Sie stieg die lange Treppe zu den Büros der Firma empor. Ganz vorsichtig klopfte Lilian an die allererste Tür. Margaret Costello, die Bürovorsteherin, empfing sie. In gebrochenem Englisch erzählte Lilian ihr, dass sie an einer Stelle im Sekretariat interessiert sei, wobei sie behauptete, sie sei schon neunzehn. Margaret spürte, dass irgendetwas nicht stimmte, entschloss sich aber, dem Mädchen eine Chance zu geben.
Sie führte Lilian durch das alte Geschäftsbüro der Firma.
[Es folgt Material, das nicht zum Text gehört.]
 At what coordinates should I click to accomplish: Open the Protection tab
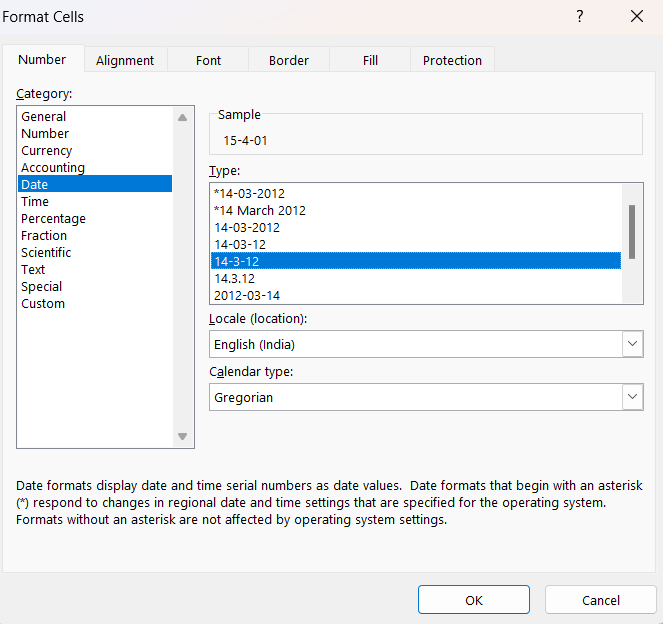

In langen Reihen saßen viele Menschen an unzähligen Schreib- und Rechenmaschinen und Lilian fühlte sich, als ob hundert Augenpaare sie anstarrten. Mit gesenktem Kopf und die Augen auf den Fußboden gerichtet, folgte das Bauernmädchen Margaret bis ans hintere Ende des düsteren Raumes. Margaret ließ Lilian an einer Schreibmaschine Platz nehmen und sagte: „So Lilian, nun zeig uns doch einmal, was Du alles kannst.“
Sie wies Lilian an, einen Brief zu tippen, und verschwand. Lilian schaute auf die Uhr. Es war zwanzig Minuten vor zwölf. Um zwölf Uhr würden alle zum Mittagessen gehen. Sie nahm sich vor, dann in der Menge unterzutauchen und wieder zu verschwinden. Aber sie wusste, dass sie zumindest versuchen sollte, den Brief zu schreiben. 
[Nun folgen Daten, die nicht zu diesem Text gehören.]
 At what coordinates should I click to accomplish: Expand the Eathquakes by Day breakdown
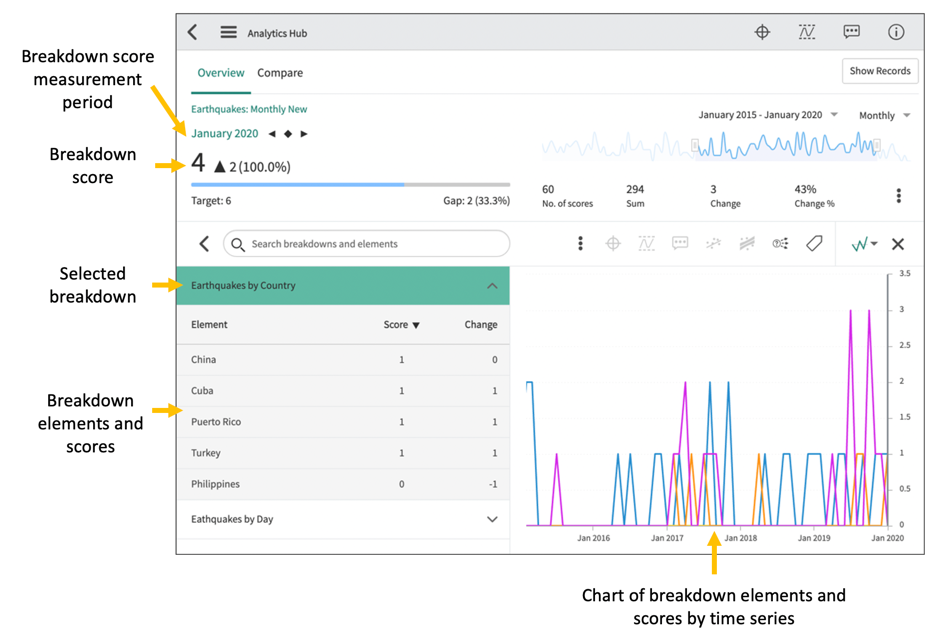coord(491,519)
Beim ersten Versuch schaffte sie eine Zeile, die aus fünf Wörtern bestand, und sie machte dabei vier Fehler. Sie zog das Papier aus der Schreibmaschine und schmiss es weg. Die Uhr zeigte nun Viertel vor zwölf. „Um zwölf Uhr“, sagte sie zu sich selbst, „werde ich mit der Menge verschwinden und niemand wird mich hier wieder sehen.“Beim zweiten Versuch schaffte Lilian einen ganzen Absatz, machte aber immer noch viele Fehler.
 
Erneut riss sie das Papier aus der Maschine, warf es weg und fing von vorn an. Diesmal schaffte sie den ganzen Brief, aber er war immer noch voller Fehler. Sie schaute auf die Uhr – noch fünf Minuten, und sie war wieder frei.
Genau in diesem Moment ging die Tür auf und Margaret kam herein. Sie ging direkt hinüber zu Lilian, legte eine Hand auf die Schreibmaschine und die andere auf Lilians Schulter. Sie las den Brief durch und hielt inne. Dann sagte sie: „Lilian, Du machst das sehr gut!“
Lilian war verblüfft. Sie schaute auf den Brief und dann auf Margaret. Nach diesen einfachen Worten der Ermutigung hatte sie nicht mehr den Wunsch, zu fliehen. Stattdessen fasste sie Vertrauen und dachte: „Nun, wenn sie meint, ich sei gut, dann muss es wohl stimmen. Ich denke, ich sollte bleiben.“
Lilian blieb in den Unternehmen…einundfünfzig Jahre lang!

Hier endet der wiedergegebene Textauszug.